# Miniature HP Sauce bottle



## Hallibag (Mar 28, 2018)

Earlier today, I found this miniature 3-1/2" tall HP Sauce bottle in an old house. It still has its original cork inside. Now, I've been unable to find an example of a similar bottle. Can anyone tell me when this dates to? Thanks!


----------



## CanadianBottles (Mar 28, 2018)

Oh I've got one of those!  Mine is a bit newer than yours, since yours appears to be hand-tooled.  It probably dates to the first couple decades of the 20th century, if it's British then dating from the 1910s to 30s or so, and if it's American then somewhat earlier - not sure if HP Sauce was ever particularly popular in the US though.


----------



## Hallibag (Mar 29, 2018)

Thank you, CanadianBottles! The bottle was found in Cannington, Ontario. Was HP Sauce manufactured here in Canada back then?


----------



## CanadianBottles (Mar 29, 2018)

Oh yeah that one might be of Canadian origin then, in which case it's probably 1900s-1920s or so.  I don't know whether it was manufactured here or not but it was definitely popular here.


----------



## Hallibag (Apr 4, 2018)

Super, thanks again for all your help!


----------
^^^^
> **TASKS TO COMPLETE**
A) In the HP Sauce bottle thread, where was the miniature bottle found?
B) Please copy out a part of the HP Sauce bottle thread word for word, beginning at the words "Oh I've got" and stopping after the words "Hallibag (Mar 29, 2018)".
The material that follows isn't needed for anything here.

> **RECORDED INFORMATION**
^^^^
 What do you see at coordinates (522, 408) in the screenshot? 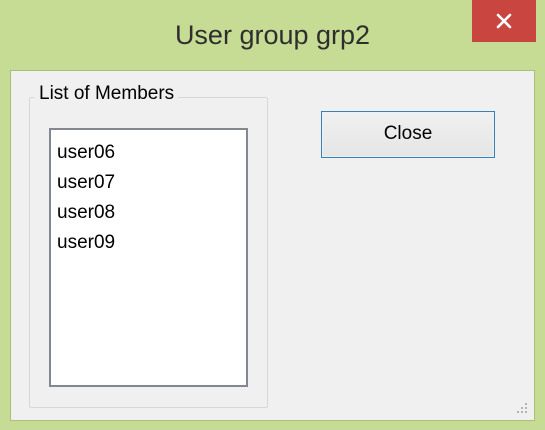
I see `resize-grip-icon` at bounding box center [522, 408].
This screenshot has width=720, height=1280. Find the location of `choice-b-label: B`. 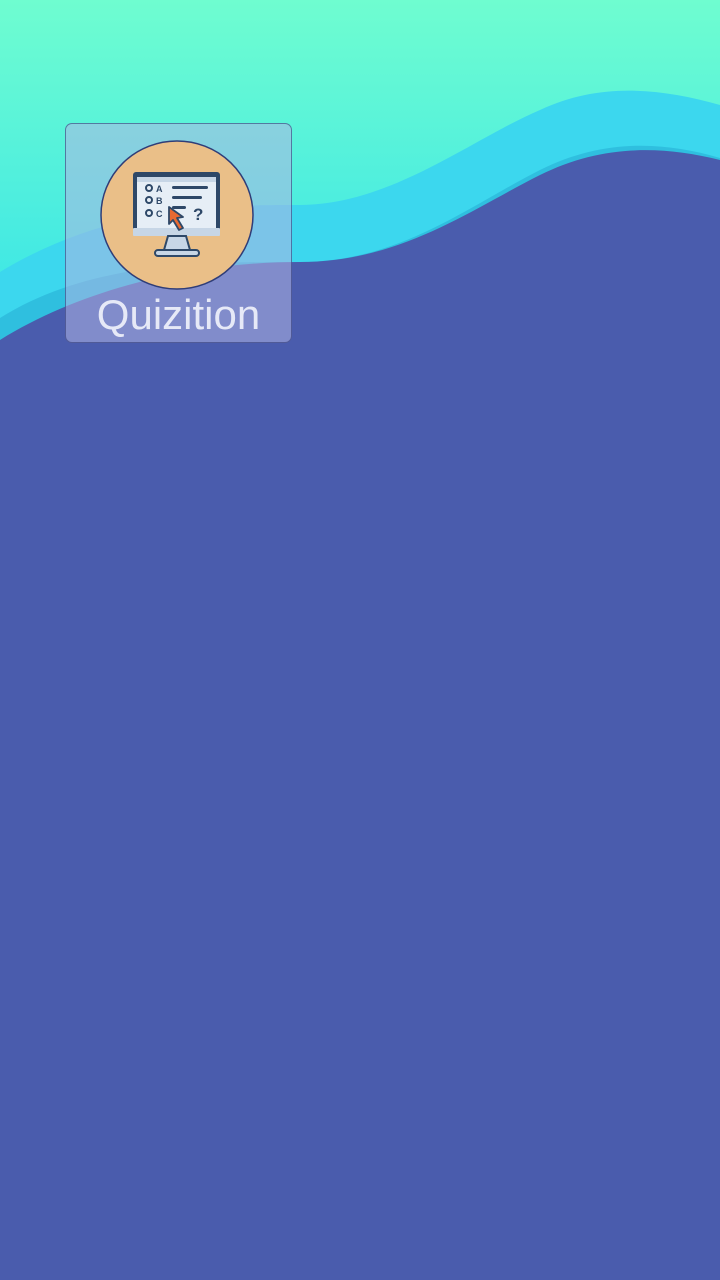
^^^^
> **EXERCISE SOLUTIONS**
A) Cannington, Ontario

B)
Oh I've got one of those!  Mine is a bit newer than yours, since yours appears to be hand-tooled.  It probably dates to the first couple decades of the 20th century, if it's British then dating from the 1910s to 30s or so, and if it's American then somewhat earlier - not sure if HP Sauce was ever particularly popular in the US though.


----------



## Hallibag (Mar 29, 2018)